In the plot above, I scaled the densities by hand to be on a scale similar to the counts. Instead, you can plot the histogram as a density and everything will be automatically on the same scale. For example:

ggplot(iris, aes(x=Sepal.Length)) + 
  geom_histogram(aes(y=..density..), bins=12, colour = "white", fill="grey75") + 
  facet_wrap(~Species, scales = "free") +
  geom_density(aes(y=..density..), colour="blue") +
  geom_line(data=dens, aes(y=density), colour="red") +
  theme_classic()

You have to consider that i have a side by side chart.

If I try your first code, i receive the error that the argument of ggplot(iris, aes(x=Sepal.Length, fill=Petal.Length)) is not found.

If I try your second method, the facet wrap doesnt work correctly:

I need something like that...

I'd just like to make a point here that a density and histogram are not the same thing and in fact shouldn't be plotted on the same y-axis. I think that indeed, having the density estimate of the data compared to the normal density (with the same mean and standard deviation) is the correct way to go here.

@Valeri, yes you're right.

a) Can I add a second y-axis with the density which is related to my curve?

b) Can I create an independent Normal Distribution Curve without Density?

I removed the fill aesthetic, because Petal.Length is a continuous variable and doesn't really make sense as a fill mapping.

It seems to me a density plot with a dodged histogram is potentially misleading or at least difficult to compare with the histogram, because the dodging requires the bars to take up only half the width of each bin.

Regarding the plot, to add the vertical lines, you can calculate the positions within ggplot without using a separate data frame. For example (and loading the ggstance package before running any plot code):

library(ggstance)

  stat_summaryh(fun.x=max, geom="vline", aes(xintercept=..x.., y=0), 
                linetype="dashed", size=1, colour="grey50") +

If I knew how to do that, I would be very glad to share.
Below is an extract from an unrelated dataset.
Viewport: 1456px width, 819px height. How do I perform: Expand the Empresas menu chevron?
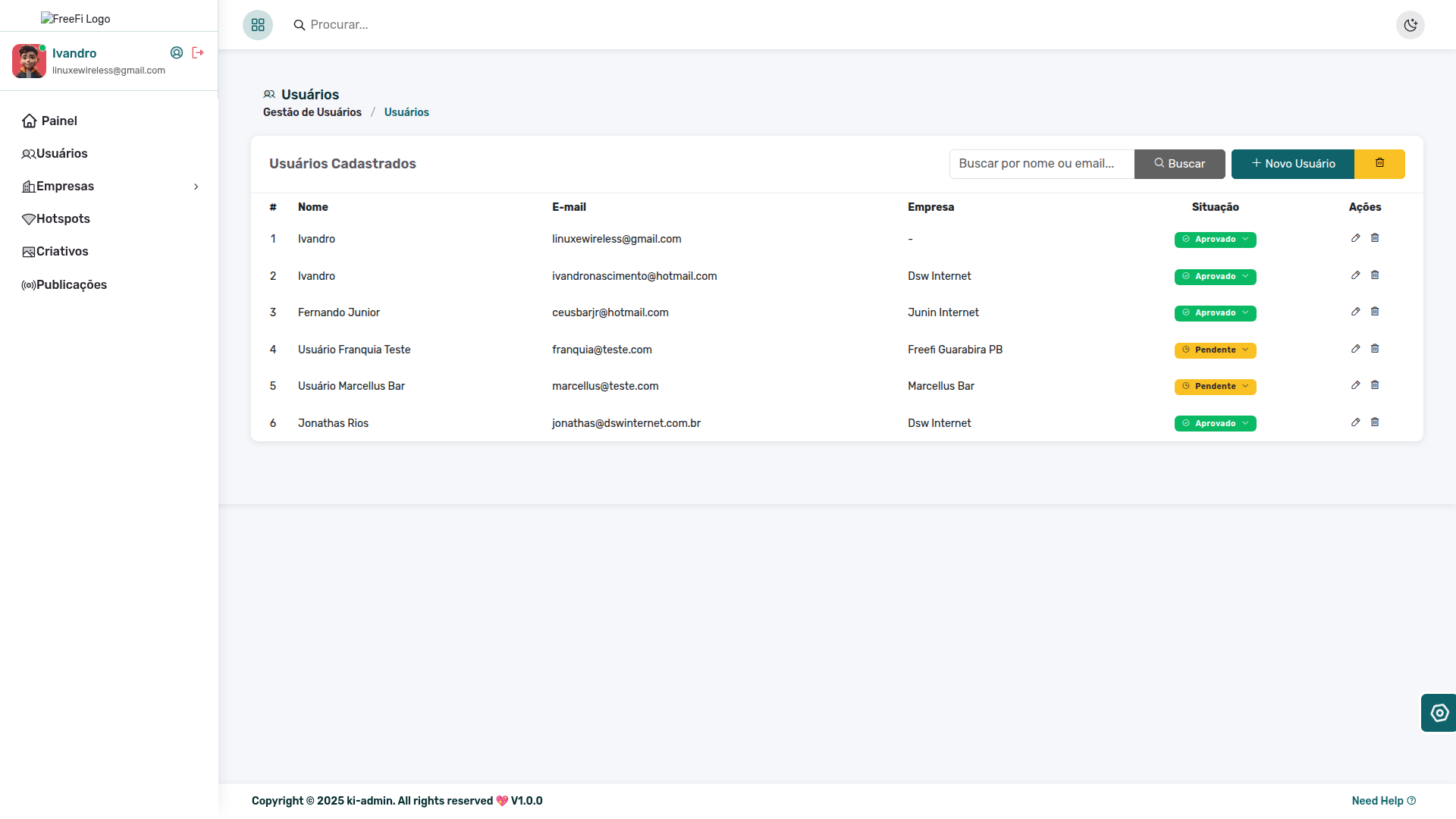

The closest I got so far is to be able to plot a normal density to match one of the facets (I just chose setosa for this example).
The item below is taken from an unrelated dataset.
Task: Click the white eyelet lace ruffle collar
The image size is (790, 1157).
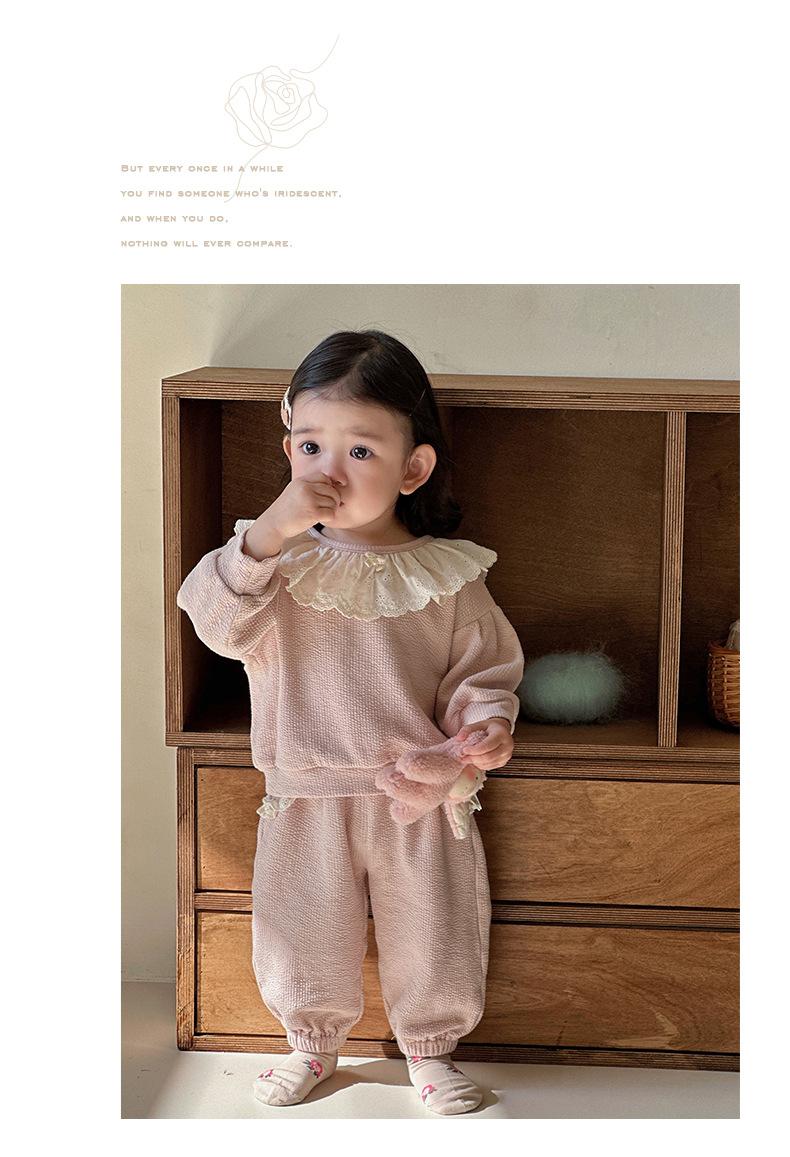Action: [385, 578]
As you can see the density estimate compared to the normal with the same mean and standard deviation kind of makes sense. However, as far as I can see one cannot pass aesthetics to the args parameter of the stat_function so I don't know how to make this work across the facets. (Also I don't know how to plot it on a second y-axis while keeping the histogram on the primary y-axis)...
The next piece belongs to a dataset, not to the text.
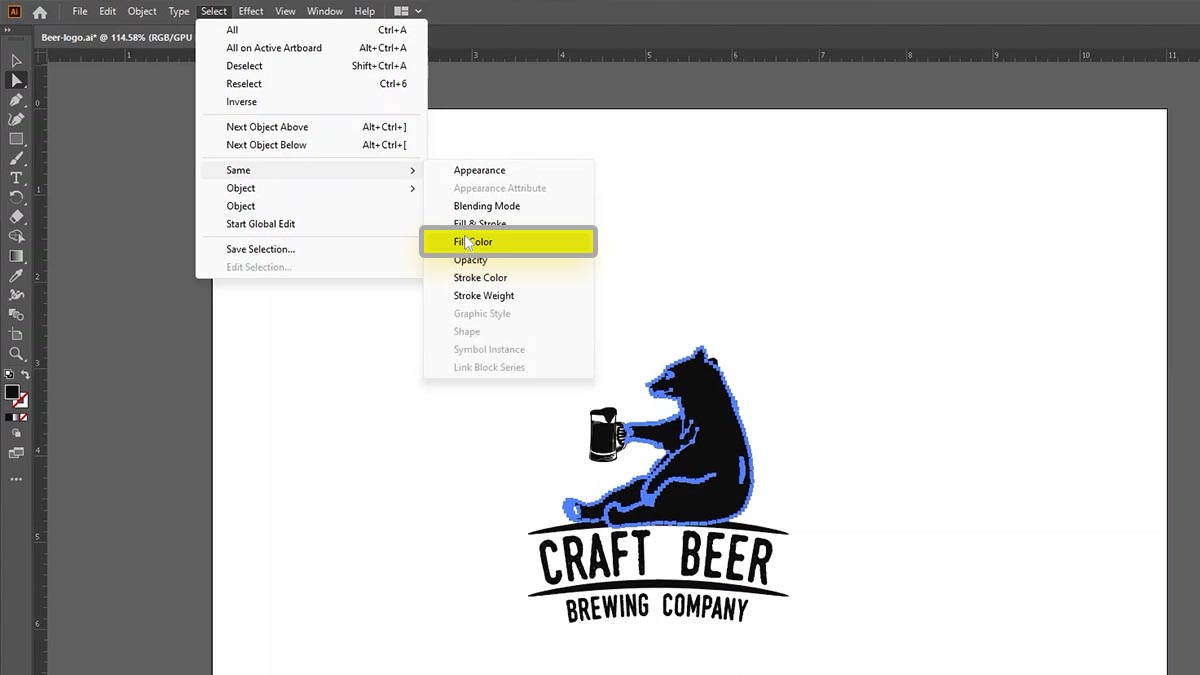Select the Zoom tool in the toolbar
Screen dimensions: 1200x675
tap(16, 353)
ggplot(iris, aes(x=Sepal.Length, fill=Petal.Length)) + 
	#scale_x_continuous(breaks=c(2,3,4,5,6,7,8,9,10,11,12,13)) + 
	#scale_y_continuous(limits=c(0,18000)) + 
	geom_histogram(bins=12, alpha=.5, position="dodge", colour = "black") + 
	geom_density(colour = "blue") + 
	stat_function(fun = dnorm, args = list(mean = mean(subset(iris, Species == 'setosa')$Sepal.Length), sd = sd(subset(iris, Species == 'setosa')$Sepal.Length))) +
	#geom_vline(data=cdat, aes(xintercept=mean,  colour=Hersteller),linetype="dashed", size=1) + 
	#geom_vline(data=ddat, aes(xintercept=max,  colour=Hersteller),linetype="dashed", size=1) +
	facet_wrap(~Species, scales = "free")

That is my Data Frame. Lieferzeit is something like "Delivery Time", the values are 2 to 13. I would like to split the Bar in the Histogramm with the Hersteller(Manufacturer) the Values are 114 and 113, just two different. And in the end i would like to split the data with facet wrap with the Year of Production.

I am really sure that i can visualize the Normal Distribution Curve of the Delivery Time, but its really hard to do!